*SOURCE DATA*
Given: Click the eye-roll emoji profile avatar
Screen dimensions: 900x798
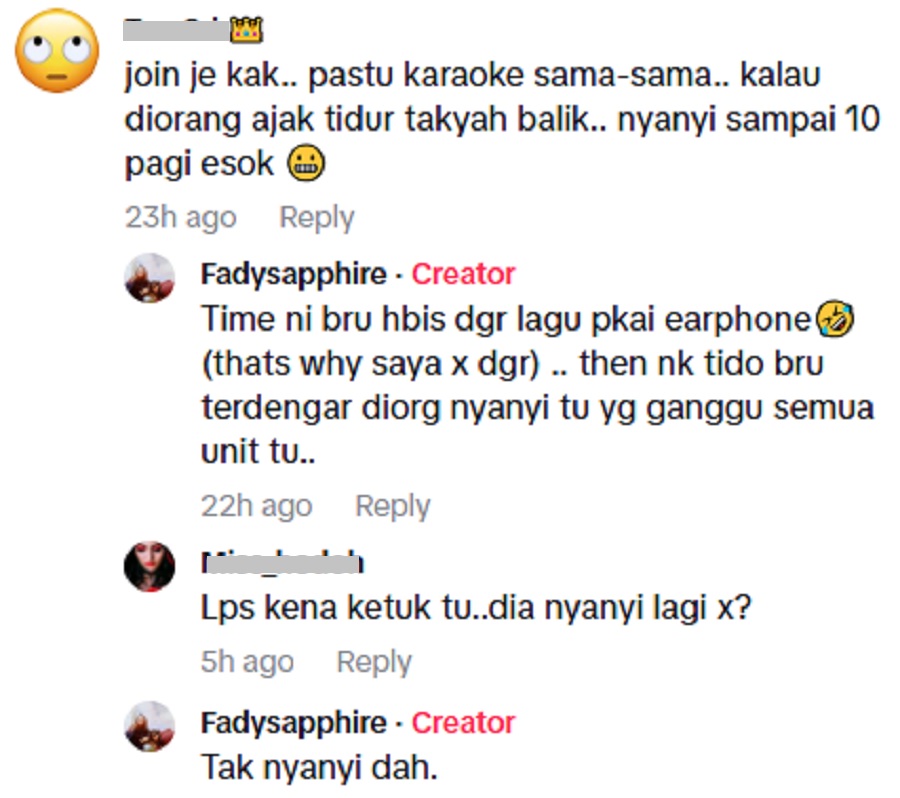Looking at the screenshot, I should (x=57, y=52).
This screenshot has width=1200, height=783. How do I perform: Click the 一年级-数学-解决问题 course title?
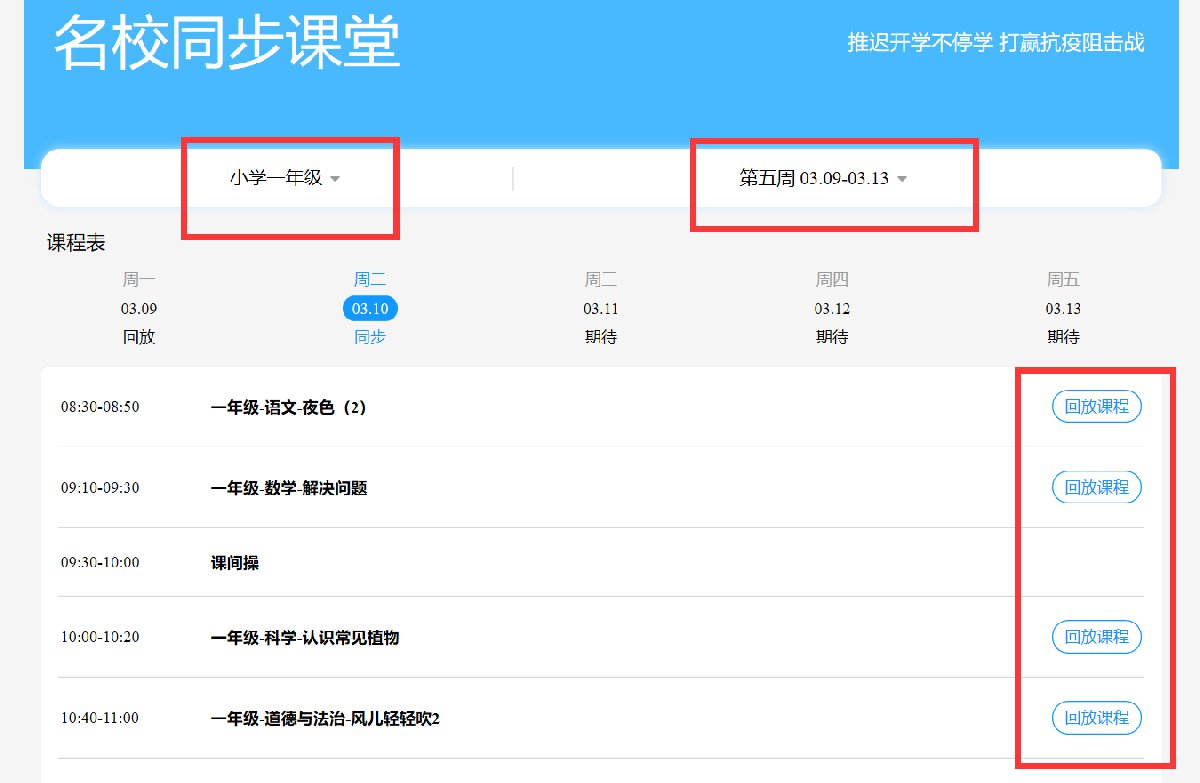(x=289, y=488)

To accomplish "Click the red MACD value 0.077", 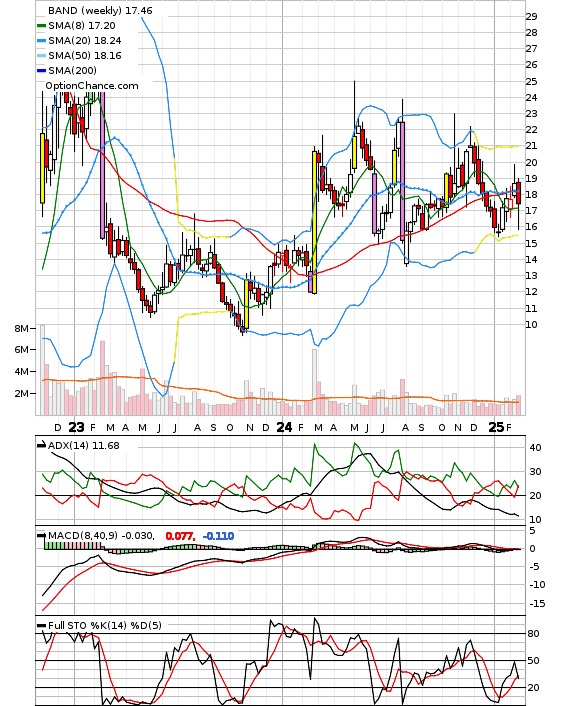I will pos(180,536).
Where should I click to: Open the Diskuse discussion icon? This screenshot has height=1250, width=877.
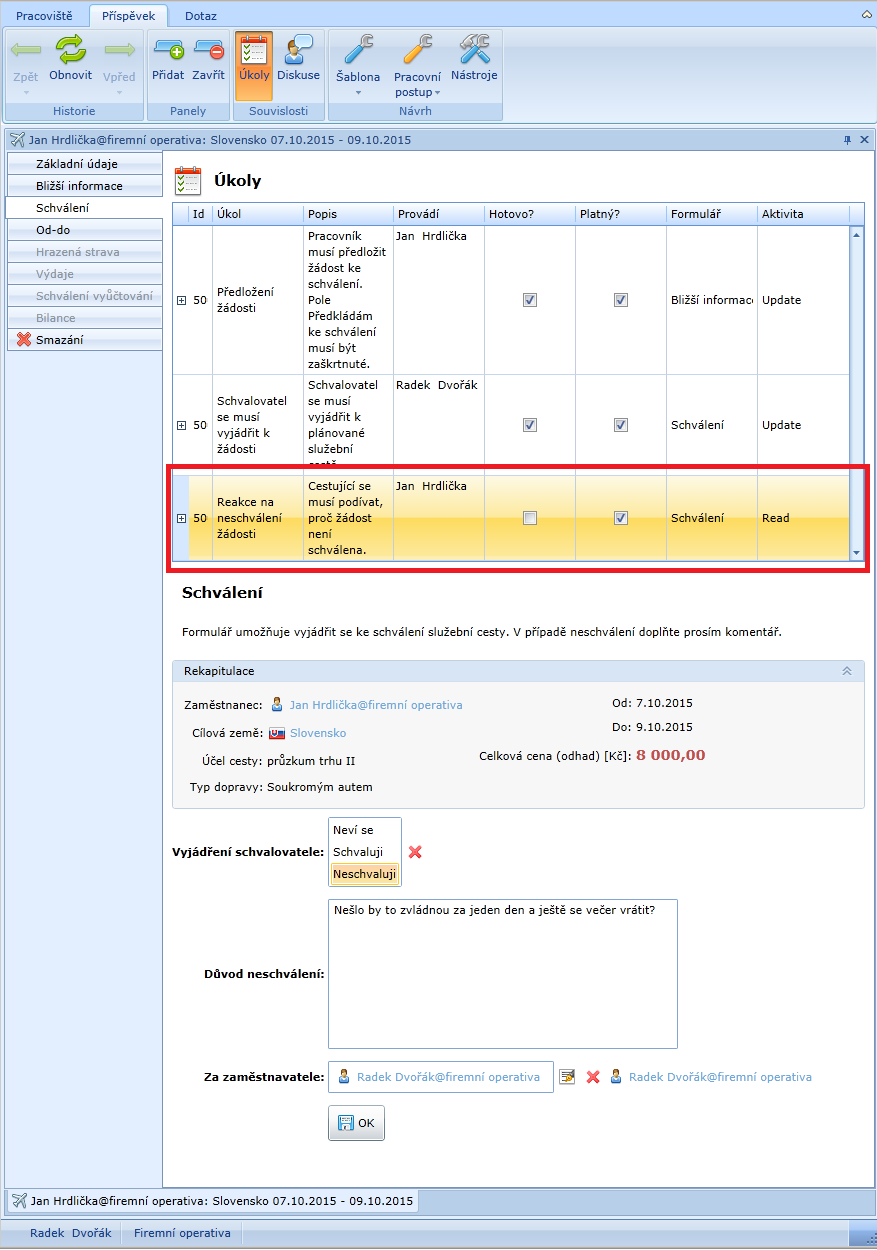point(298,50)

*WORK INSTRUCTIONS*
Reproduce exactly the lines from the one with "Where should I" to the bottom of the listing, both ends included, and nothing else. Skip the pictures.

*ANSWER BELOW*
Where should I click to: Open the Diskuse discussion icon? This screenshot has height=1250, width=877.
point(298,50)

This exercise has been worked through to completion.